After the confirmation of the due diligence and the validation of the synergies expected at the end of this merger, the shareholders of Sitel Group and Majorel finally did not reach an agreement on the final structure of the transaction in connection with the difficult macroeconomic context. current, announces a press release.
Sitel Group, one of the world leaders in customer experience, announces that it has put an end to discussions with Majorel Group Luxembourg SA concerning the proposed merger of two companies.
“After the confirmation of the due diligence and the validation of the synergies expected at the end of this merger, the shareholders of the two companies ultimately did not reach an agreement on the final structure of the transaction in connection with the current difficult macroeconomic context. “, specifies a press release from the group.

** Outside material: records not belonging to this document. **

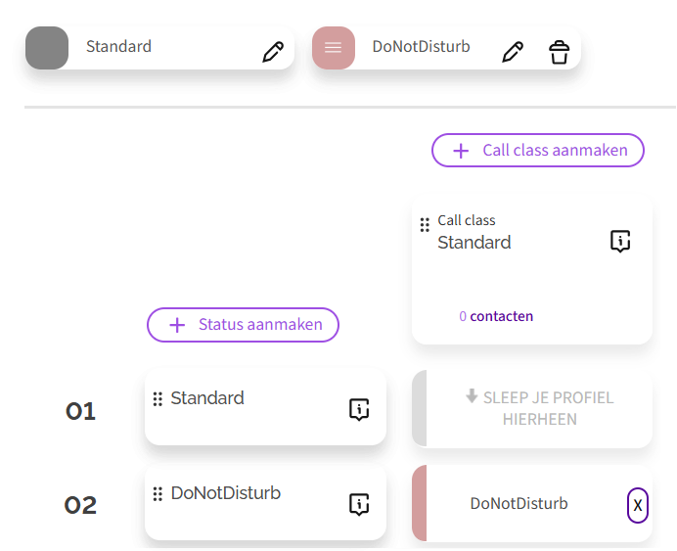The image size is (677, 551).
Task: Delete the DoNotDisturb profile with trash icon
Action: tap(559, 52)
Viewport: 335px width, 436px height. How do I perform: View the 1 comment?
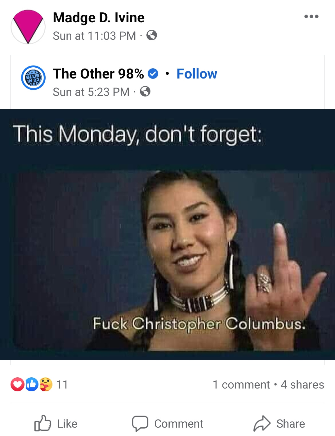(241, 385)
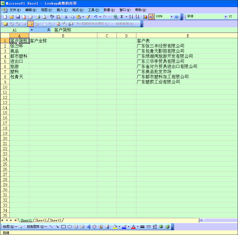Screen dimensions: 238x235
Task: Open the zoom level dropdown
Action: [171, 16]
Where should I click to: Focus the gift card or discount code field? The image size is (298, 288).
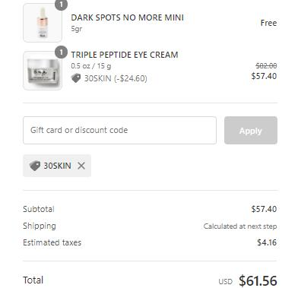pos(119,131)
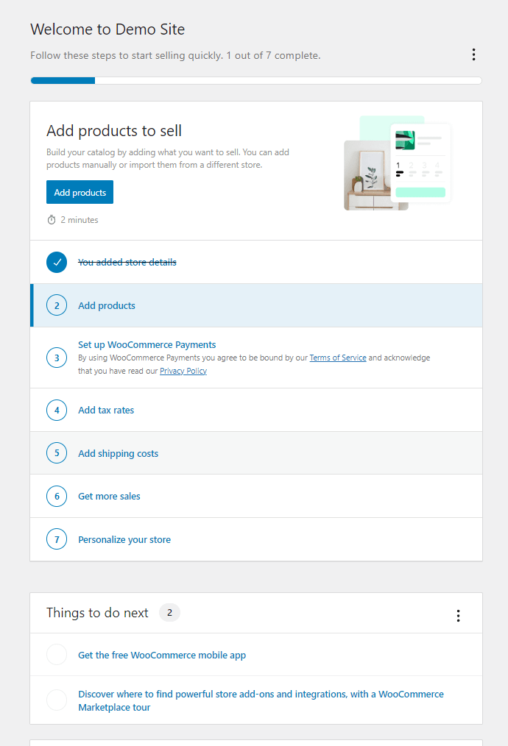Click the 2 minutes timer icon
Viewport: 508px width, 746px height.
[x=52, y=220]
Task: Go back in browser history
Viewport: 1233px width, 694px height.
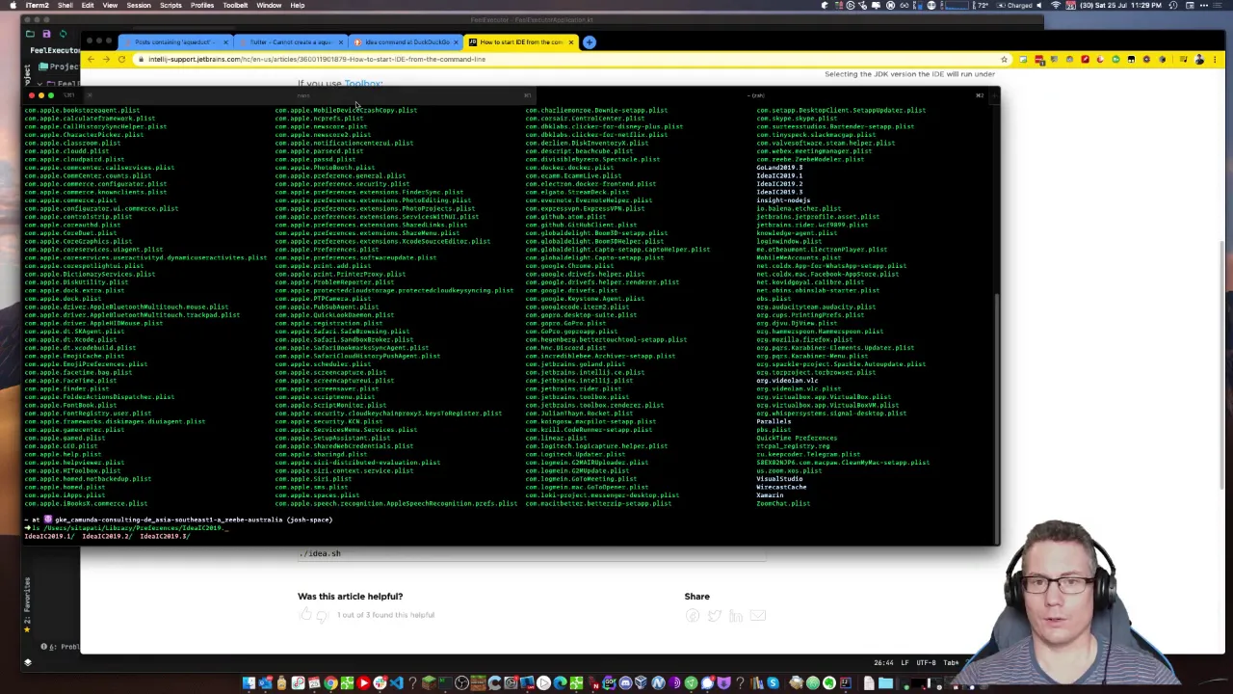Action: 91,60
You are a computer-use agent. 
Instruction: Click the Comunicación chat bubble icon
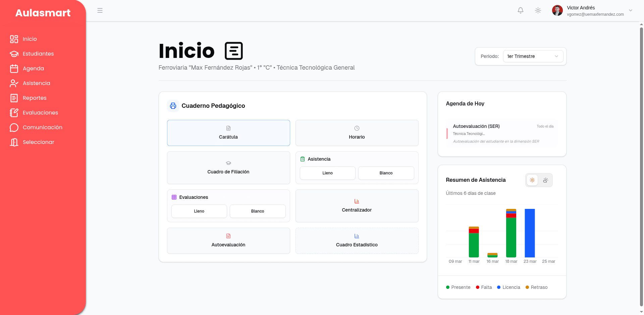point(14,128)
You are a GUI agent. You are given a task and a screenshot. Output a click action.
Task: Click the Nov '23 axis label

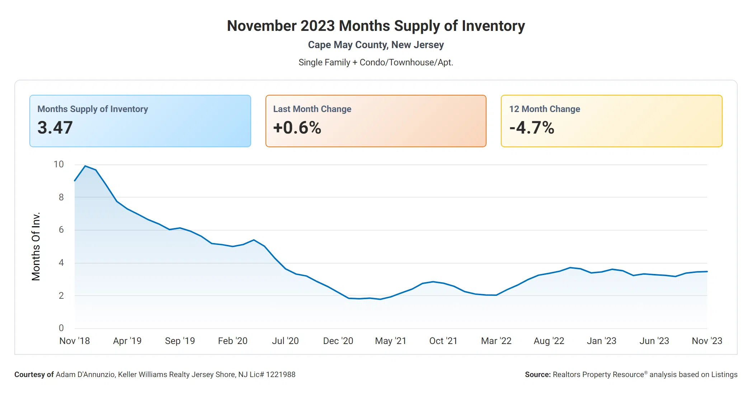pos(707,341)
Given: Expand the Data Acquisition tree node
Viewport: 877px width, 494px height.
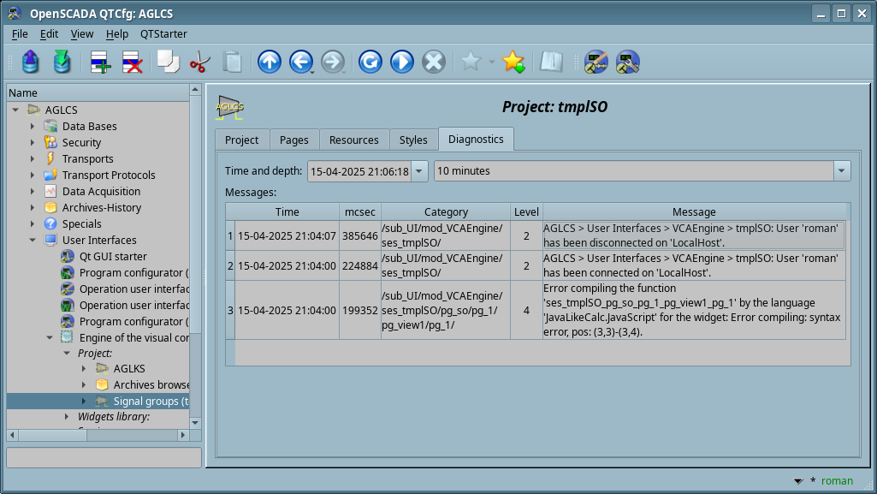Looking at the screenshot, I should [33, 192].
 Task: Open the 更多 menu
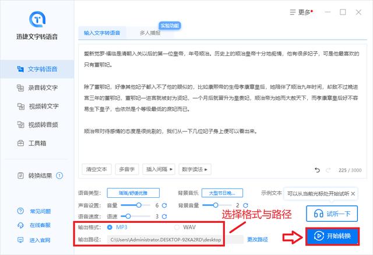(304, 12)
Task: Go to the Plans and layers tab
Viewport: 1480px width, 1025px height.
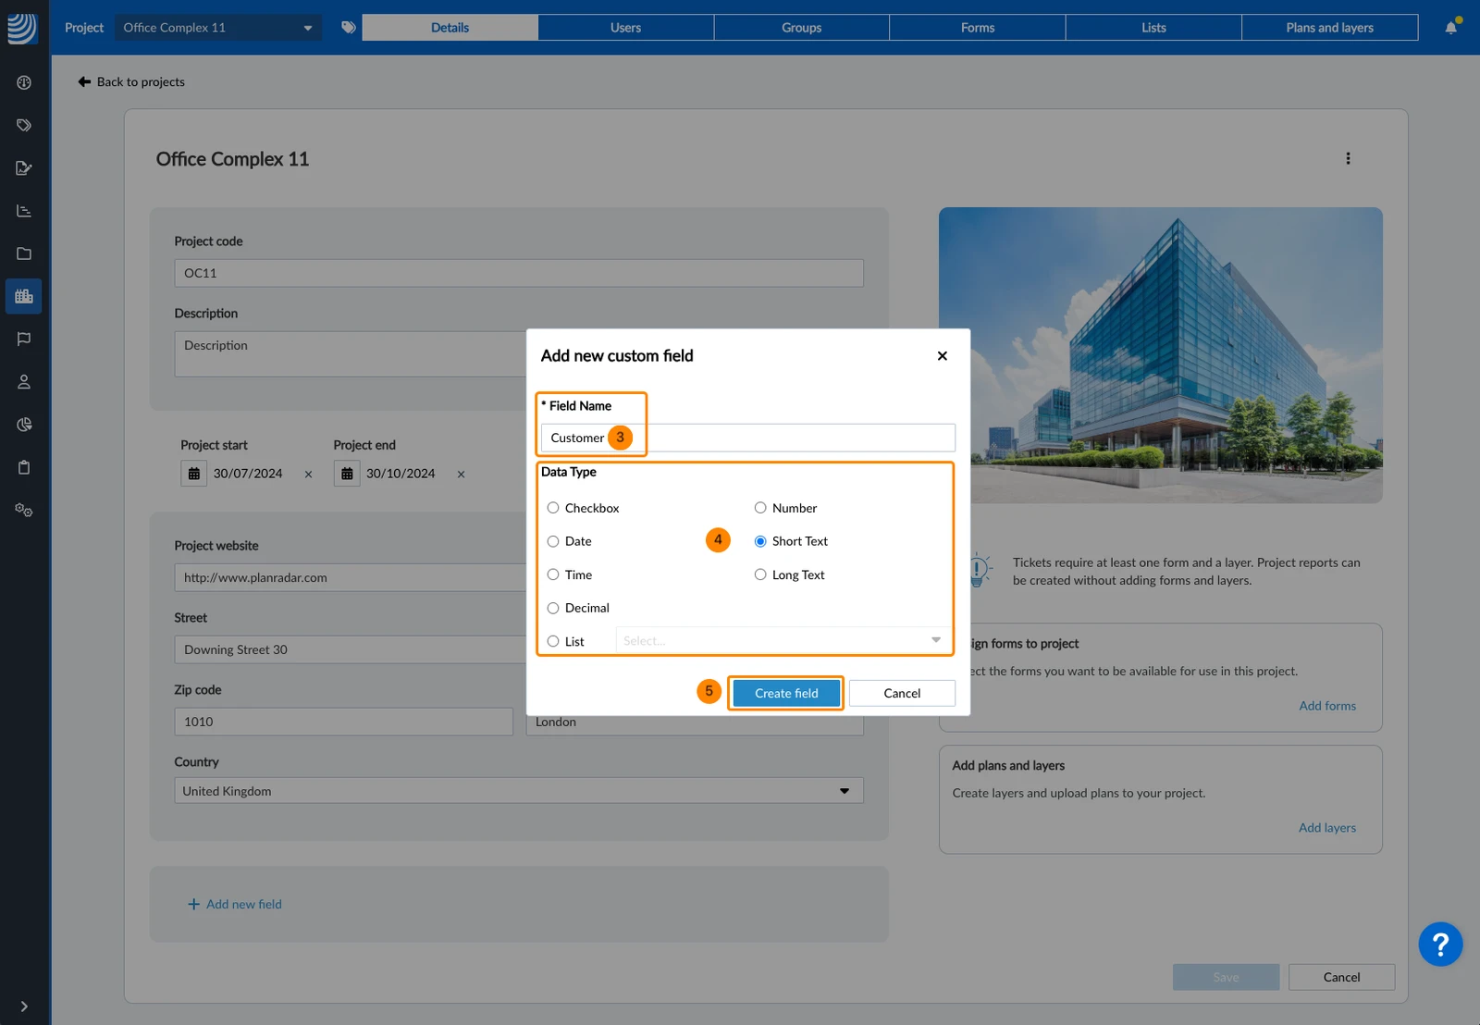Action: (x=1329, y=28)
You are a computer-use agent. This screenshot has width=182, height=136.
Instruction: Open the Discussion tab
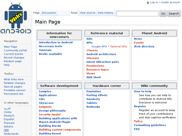click(49, 13)
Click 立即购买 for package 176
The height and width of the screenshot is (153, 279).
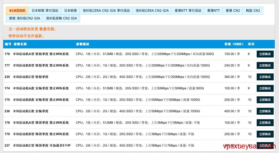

As a reminder, the Saham Group had announced, last June, a project to merge Majorel and Sitel which was to give birth to one of the world leaders in the customer experience industry with a combined turnover of 5.4 billion euros (56.7 billion dirhams), more than 240,000 employees spread over 300 sites in 55 countries, covering almost all regions of the world.
The terms of the transaction would be that Majorel shareholders would own 43.9% of the combined entity, and Sitel shareholders would own 56.1%.
The shareholders of the merged entity would be: Famille Mulliez with 44.9%, Saham with 17.3%, Bertelsmann with 17.3%, Management de Sitel with 11.2%, Management de Majorel with 0.4% and Floating with 8.8%.